The application of organotypic nerve cultures to problems in neurology with special reference to their potential use in research into neuromuscular diseases.

In organotypic nerve cell cultures there is production of central and peripheral myelin as well as synapse formation and long-term survival (months) of neuronal cell types and their associated glia. These cultures can be viewed continuously by light microscopy and are amenable to both electron microscopy and electrophysiology. Organotypic cultures have been used in studies of myelin formation and of demyelination by "toxic" sera, in the search for a neurotoxic factor in motor neurone disease and in studies of neurotrophic viruses. They have also been used to demonstrate the effects of toxins such as cyanide, lead, various industrial chemicals and neurotransmitter analogues (such as kainic acid) on myelin, axons and neurones in culture. They are currently being used in conjunction with small bundles of teased adult mammalian muscle fibres. Such bundles, cultured alone, do not regenerate. However, in the presence of various foetal tissues (neuronal or non-neuronal), the muscle regenerates to form new myotubes. Only in the presence of foetal spinal cord neurones will these myotubes differentiate further to form cross-striated, contracting muscle fibres. If the spinal cord tissue is removed when contractions have just begun, the muscle fibres revert to undifferentiated myotubes.

==========

**Exercise aim**
Please set down the stretch of the nerve-culture abstract from "The application of" through "into neuromuscular diseases.", word for word.

==========

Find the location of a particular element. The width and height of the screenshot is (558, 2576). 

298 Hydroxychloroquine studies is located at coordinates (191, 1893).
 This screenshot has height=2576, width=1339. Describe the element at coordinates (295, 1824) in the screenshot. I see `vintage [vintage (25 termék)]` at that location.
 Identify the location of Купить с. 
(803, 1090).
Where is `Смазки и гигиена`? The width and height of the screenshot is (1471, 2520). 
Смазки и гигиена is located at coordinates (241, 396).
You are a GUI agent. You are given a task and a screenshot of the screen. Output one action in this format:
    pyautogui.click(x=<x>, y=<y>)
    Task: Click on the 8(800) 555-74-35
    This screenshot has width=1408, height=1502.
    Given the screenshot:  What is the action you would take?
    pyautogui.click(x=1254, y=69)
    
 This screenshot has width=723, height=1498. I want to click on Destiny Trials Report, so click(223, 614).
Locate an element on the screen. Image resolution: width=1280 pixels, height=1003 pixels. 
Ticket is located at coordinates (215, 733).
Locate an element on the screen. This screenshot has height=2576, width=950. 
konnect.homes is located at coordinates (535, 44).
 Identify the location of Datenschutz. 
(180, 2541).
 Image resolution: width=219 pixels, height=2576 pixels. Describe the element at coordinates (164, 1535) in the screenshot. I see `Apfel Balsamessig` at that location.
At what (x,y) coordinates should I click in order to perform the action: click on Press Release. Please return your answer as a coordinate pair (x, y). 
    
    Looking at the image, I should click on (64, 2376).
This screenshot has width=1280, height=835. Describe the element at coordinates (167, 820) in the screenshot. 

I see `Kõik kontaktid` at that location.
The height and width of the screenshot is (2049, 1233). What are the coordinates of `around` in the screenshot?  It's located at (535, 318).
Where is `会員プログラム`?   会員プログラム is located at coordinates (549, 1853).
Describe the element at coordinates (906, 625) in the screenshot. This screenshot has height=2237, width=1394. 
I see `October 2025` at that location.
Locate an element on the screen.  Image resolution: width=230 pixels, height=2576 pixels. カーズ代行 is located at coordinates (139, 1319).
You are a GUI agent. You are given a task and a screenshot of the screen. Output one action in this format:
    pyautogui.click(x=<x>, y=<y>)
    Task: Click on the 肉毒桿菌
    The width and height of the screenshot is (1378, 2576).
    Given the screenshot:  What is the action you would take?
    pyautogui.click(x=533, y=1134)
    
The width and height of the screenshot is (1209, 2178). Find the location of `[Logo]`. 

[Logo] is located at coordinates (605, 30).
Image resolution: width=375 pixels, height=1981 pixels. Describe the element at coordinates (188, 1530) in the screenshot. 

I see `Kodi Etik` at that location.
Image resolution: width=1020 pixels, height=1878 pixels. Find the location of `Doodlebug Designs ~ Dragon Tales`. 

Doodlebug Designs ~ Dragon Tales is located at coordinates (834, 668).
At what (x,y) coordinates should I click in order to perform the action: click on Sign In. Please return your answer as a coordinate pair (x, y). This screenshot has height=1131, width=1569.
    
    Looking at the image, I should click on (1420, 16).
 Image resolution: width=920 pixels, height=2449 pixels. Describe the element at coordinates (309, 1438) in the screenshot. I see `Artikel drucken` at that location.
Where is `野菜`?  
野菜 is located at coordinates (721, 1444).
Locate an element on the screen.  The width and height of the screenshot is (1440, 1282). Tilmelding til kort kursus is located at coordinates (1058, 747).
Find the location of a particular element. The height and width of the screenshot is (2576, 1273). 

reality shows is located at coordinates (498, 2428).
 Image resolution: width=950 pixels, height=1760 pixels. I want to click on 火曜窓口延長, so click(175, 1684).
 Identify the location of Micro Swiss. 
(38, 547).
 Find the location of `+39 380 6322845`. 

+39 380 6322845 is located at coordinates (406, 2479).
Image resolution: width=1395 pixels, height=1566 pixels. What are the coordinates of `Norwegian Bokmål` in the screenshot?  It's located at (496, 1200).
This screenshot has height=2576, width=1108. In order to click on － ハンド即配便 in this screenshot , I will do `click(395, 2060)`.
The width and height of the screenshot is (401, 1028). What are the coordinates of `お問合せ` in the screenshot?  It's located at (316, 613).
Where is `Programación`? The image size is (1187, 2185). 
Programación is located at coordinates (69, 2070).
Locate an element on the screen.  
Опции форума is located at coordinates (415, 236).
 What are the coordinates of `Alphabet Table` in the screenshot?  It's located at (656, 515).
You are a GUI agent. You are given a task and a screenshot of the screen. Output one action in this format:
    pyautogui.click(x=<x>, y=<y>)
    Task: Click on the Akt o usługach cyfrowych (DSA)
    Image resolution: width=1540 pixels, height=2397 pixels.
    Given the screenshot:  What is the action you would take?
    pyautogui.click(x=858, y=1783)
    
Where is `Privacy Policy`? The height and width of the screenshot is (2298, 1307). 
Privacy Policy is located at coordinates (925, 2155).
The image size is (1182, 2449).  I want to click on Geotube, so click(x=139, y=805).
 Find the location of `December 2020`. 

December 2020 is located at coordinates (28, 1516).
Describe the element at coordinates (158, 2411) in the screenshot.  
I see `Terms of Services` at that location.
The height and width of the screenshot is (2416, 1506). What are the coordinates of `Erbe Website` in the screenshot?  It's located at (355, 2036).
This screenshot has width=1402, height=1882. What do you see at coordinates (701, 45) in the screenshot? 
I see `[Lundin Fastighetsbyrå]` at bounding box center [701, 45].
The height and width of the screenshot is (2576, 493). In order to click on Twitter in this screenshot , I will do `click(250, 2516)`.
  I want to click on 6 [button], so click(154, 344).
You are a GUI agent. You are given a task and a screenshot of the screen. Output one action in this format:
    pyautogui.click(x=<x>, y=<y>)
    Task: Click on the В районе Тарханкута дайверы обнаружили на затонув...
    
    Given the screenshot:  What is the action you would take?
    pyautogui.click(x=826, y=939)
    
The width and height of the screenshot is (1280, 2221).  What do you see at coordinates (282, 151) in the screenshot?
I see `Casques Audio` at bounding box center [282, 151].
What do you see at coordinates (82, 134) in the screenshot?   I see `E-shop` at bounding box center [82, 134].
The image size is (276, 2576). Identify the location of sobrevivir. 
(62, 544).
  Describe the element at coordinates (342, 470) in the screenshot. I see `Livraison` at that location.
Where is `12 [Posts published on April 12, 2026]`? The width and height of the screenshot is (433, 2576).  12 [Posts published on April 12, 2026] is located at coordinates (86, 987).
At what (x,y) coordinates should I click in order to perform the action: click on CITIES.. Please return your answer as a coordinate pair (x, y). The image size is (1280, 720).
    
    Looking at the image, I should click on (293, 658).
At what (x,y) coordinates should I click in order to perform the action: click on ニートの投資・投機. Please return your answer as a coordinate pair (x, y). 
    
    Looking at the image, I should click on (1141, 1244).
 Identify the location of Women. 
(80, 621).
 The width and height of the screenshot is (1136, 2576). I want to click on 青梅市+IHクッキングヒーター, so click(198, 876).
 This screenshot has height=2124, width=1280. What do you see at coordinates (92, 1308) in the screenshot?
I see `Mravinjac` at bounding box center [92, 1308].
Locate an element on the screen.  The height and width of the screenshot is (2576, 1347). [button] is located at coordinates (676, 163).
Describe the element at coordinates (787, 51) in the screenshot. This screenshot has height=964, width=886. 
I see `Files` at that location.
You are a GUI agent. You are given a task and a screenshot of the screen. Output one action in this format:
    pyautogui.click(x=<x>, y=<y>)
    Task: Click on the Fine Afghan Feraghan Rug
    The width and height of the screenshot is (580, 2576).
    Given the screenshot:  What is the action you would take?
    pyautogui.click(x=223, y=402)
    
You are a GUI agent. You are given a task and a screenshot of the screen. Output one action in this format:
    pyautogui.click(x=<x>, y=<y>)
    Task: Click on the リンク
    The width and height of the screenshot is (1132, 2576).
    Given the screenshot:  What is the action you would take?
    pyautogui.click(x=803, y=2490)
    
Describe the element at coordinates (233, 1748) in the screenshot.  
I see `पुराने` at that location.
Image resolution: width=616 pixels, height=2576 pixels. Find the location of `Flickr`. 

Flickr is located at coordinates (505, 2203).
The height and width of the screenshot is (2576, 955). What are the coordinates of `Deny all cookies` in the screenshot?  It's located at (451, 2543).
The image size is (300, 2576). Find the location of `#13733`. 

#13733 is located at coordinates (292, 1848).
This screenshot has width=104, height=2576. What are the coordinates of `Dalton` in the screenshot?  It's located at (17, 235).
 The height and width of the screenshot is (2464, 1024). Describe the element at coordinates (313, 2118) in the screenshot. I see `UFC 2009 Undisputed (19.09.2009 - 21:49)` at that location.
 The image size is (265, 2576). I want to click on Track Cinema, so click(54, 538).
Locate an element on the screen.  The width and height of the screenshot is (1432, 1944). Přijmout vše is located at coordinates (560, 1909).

==========

**Reply to the exercise**
The application of organotypic nerve cultures to problems in neurology with special reference to their potential use in research into neuromuscular diseases.